The curious thing is that all the Basque parties are constantly talking about "nationalism", and what since 1853 has been considered as a national anthem, in all territories and in all political currents, when there is a concrete proposal to sing, some begin to look elsewhere. Because there may be many new proposals, and let us not forget that [Ricardo] García Danborenea also proposed From Santurce to Bilbao as a hymn in the Basque Parliament. Only from the
lack of knowledge can we leave what was a national hymn of 170 years. It would be like putting Irulegi's hand into landfill.

Photo: Dani Blanco / CC BY-SA

Now, what are you working on?
Fortunately, I have had time to put things in order. I've been able to finish two books that I've been working on for years. One, Imago Vasconiae, the first historical atlas of the Basque Country. It is a work of pride. The other, about Zumalakarrangi and the Basque independence of the time. Then there is the transfer of everything I've managed: companies, foundations, associations, archives... Meanwhile, I keep going to the mountain, singing with my friends, and I manage the black humor left over from my father and grandfather. The Basque Country has made me very happy. I'm happy.

"On the occasion of asbestos, between chemotherapy sessions and wills, I have been forced to take
the banner again"

Anyway, if you're struggling and you're fighting to the last minute, right?
I didn't think that at the last moment and so closely, I was going to see capitalism's ugdest face.
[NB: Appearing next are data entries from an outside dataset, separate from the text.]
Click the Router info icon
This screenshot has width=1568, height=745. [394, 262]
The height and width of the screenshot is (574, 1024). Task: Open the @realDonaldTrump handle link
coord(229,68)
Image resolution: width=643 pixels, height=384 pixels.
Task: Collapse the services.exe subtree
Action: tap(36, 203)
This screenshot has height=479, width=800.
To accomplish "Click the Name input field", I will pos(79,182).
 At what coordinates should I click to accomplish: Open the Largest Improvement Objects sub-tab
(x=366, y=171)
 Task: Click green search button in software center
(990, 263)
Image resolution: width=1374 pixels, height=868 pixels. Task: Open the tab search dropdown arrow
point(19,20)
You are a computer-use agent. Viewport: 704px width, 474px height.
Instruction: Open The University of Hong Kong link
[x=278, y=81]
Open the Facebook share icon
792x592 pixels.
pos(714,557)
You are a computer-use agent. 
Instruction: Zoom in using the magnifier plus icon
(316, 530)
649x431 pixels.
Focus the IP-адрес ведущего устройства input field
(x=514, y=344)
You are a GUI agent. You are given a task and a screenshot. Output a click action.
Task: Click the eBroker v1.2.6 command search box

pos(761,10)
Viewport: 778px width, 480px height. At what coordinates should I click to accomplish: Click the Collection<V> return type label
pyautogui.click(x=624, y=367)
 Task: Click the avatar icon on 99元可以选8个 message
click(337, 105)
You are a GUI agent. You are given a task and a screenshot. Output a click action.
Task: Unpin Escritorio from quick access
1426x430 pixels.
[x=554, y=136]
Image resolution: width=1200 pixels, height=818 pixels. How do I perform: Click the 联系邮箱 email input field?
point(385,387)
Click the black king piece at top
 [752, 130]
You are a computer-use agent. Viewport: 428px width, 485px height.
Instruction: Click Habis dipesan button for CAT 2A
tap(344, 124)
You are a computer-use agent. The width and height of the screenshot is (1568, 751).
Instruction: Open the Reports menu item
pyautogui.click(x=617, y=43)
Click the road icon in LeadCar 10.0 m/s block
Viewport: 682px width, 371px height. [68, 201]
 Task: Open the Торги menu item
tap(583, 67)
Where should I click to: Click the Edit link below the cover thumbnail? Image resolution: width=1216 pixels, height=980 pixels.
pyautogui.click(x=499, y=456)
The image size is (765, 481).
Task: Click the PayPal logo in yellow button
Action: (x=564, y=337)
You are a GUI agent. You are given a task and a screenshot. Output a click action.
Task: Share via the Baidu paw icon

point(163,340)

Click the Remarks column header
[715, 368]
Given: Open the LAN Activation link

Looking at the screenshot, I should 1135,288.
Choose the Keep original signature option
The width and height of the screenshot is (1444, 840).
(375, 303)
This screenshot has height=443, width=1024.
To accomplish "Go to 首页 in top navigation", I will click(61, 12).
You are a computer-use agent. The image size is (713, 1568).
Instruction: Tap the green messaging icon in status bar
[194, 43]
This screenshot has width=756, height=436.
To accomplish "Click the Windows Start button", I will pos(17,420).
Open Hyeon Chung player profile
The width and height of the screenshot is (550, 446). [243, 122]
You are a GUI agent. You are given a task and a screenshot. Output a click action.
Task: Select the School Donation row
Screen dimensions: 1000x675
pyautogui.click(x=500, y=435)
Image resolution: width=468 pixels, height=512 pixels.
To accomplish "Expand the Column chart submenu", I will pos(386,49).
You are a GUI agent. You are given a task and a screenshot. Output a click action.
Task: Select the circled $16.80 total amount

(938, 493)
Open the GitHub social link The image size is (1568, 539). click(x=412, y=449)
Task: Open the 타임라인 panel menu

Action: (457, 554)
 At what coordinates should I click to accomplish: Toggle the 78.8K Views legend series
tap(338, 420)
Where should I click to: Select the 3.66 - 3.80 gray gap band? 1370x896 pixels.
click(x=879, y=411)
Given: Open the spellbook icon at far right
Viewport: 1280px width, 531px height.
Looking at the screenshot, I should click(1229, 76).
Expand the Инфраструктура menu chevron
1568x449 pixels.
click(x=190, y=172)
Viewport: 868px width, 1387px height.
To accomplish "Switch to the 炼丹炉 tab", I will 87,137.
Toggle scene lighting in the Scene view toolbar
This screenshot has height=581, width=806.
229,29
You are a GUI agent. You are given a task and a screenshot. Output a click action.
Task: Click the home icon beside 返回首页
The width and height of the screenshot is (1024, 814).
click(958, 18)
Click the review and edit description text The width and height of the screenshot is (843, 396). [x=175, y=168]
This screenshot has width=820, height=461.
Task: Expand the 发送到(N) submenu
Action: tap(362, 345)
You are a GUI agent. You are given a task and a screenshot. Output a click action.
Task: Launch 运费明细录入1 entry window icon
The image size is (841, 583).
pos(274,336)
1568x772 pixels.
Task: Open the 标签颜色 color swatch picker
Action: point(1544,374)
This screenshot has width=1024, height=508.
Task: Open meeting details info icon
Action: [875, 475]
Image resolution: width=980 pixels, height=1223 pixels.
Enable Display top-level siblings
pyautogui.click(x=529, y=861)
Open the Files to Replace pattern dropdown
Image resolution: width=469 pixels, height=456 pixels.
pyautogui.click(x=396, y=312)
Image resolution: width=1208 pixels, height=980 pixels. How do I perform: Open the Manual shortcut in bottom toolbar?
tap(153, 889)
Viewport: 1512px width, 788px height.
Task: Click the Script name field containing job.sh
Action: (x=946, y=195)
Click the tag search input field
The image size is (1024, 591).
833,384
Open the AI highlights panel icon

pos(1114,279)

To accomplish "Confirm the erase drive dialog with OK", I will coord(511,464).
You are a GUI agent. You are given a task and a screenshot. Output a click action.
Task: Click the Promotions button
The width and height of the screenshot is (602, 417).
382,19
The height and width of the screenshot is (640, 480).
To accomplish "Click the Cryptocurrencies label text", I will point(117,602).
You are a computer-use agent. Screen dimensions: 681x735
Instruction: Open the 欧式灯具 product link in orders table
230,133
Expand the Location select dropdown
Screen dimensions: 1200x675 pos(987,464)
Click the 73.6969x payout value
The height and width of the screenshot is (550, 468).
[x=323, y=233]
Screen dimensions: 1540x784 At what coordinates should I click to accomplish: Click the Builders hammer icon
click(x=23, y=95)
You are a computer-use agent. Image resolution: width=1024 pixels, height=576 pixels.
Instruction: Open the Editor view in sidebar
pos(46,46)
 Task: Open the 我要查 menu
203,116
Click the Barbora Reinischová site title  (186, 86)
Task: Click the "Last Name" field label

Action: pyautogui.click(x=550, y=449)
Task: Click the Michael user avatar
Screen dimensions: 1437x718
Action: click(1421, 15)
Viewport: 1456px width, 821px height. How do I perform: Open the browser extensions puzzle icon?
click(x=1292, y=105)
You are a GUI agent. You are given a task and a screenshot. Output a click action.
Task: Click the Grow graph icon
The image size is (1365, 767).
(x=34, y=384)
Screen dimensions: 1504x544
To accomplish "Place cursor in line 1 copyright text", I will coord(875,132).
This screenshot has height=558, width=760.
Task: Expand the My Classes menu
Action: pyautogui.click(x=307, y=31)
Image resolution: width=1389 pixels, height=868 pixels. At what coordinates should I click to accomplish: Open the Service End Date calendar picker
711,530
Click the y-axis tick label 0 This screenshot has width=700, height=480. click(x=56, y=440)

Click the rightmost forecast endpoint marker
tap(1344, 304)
In this fight for asbestos thousands of people in the Basque Country are being infected, not knowing that the cause is an occupational disease caused by asbestos.

The tactic is very simple: let the time pass so that those affected will die and they cannot start any action. Thus, Social Security asks my old company to prove that I have worked for 20 years (although this is collected in my working life) and the company tells them that they do not know me after three months. It is a scandal. And if that's what they do to me, that everybody knows me, that I'm still OK, and that I have the means to report it, what are they not going to do to many former colleagues who are older, less healthy and less resourced? In the asbestos problem there is a lot of injustice and many loose criminals.

So in the final straight, instead of being quiet, I was forced to return to my trade unionist. Between chemotherapy trials and wills, the banner is again forced to be taken. Let them be cursed!